Phonemic Representation and Transcription for Speech to Text
Applications for Under-resourced Indigenous African Languages: The Case of
Kiswahili
- URL: http://arxiv.org/abs/2210.16537v1
- Date: Sat, 29 Oct 2022 09:04:09 GMT
- Title: Phonemic Representation and Transcription for Speech to Text
Applications for Under-resourced Indigenous African Languages: The Case of
Kiswahili
- Authors: Ebbie Awino, Lilian Wanzare, Lawrence Muchemi, Barack Wanjawa, Edward
Ombui, Florence Indede, Owen McOnyango, Benard Okal
- Abstract summary: It has emerged that several African indigenous languages, including Kiswahili, are technologically under-resourced.
This paper explores the transcription process and the development of a Kiswahili speech corpus.
It provides an updated Kiswahili phoneme dictionary for the ASR model that was created using the CMU Sphinx speech recognition toolbox.
- Score: 0.0
- License: http://creativecommons.org/licenses/by/4.0/
- Abstract: Building automatic speech recognition (ASR) systems is a challenging task,
especially for under-resourced languages that need to construct corpora nearly
from scratch and lack sufficient training data. It has emerged that several
African indigenous languages, including Kiswahili, are technologically
under-resourced. ASR systems are crucial, particularly for the hearing-impaired
persons who can benefit from having transcripts in their native languages.

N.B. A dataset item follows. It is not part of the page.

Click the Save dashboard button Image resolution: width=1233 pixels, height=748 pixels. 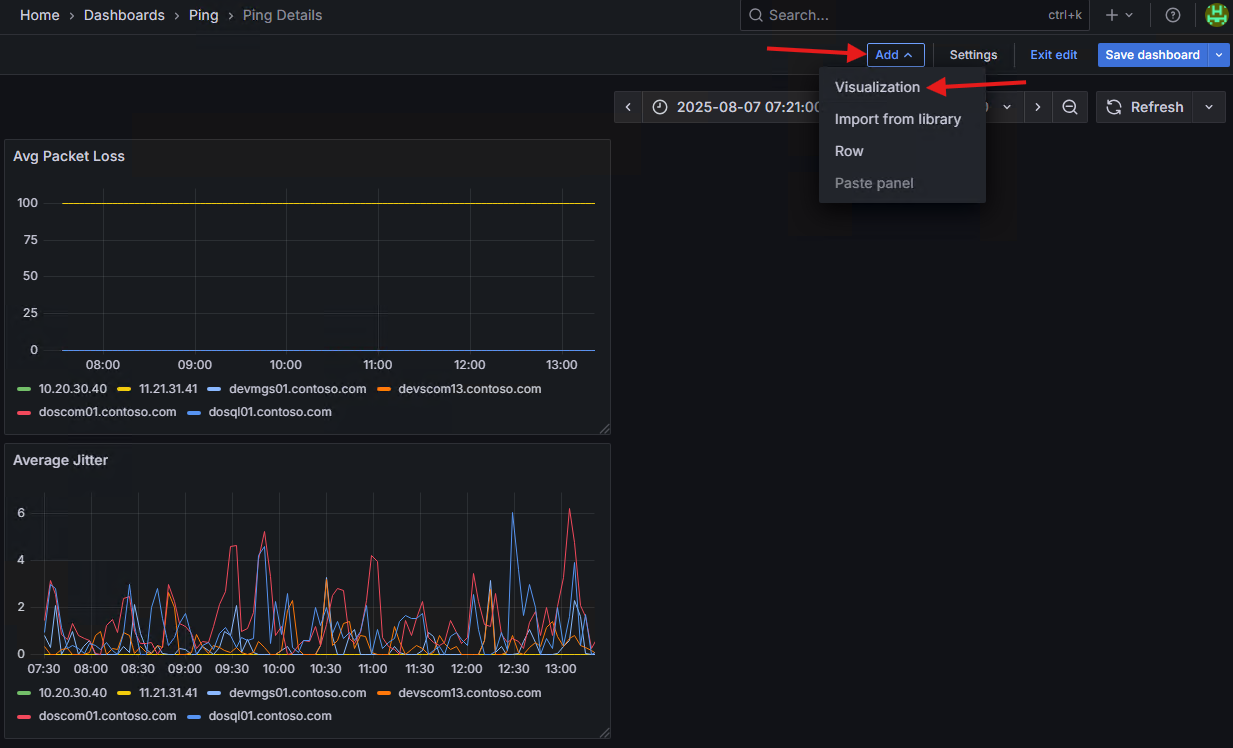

However, the absence of transcribed speech datasets has complicated efforts to
develop ASR models for these indigenous languages. This paper explores the
transcription process and the development of a Kiswahili speech corpus, which
includes both read-out texts and spontaneous speech data from native Kiswahili
speakers. The study also discusses the vowels and consonants in Kiswahili and
provides an updated Kiswahili phoneme dictionary for the ASR model that was
created using the CMU Sphinx speech recognition toolbox, an open-source speech
recognition toolkit. The ASR model was trained using an extended phonetic set
that yielded a WER and SER of 18.87% and 49.5%, respectively, an improved
performance than previous similar research for under-resourced languages.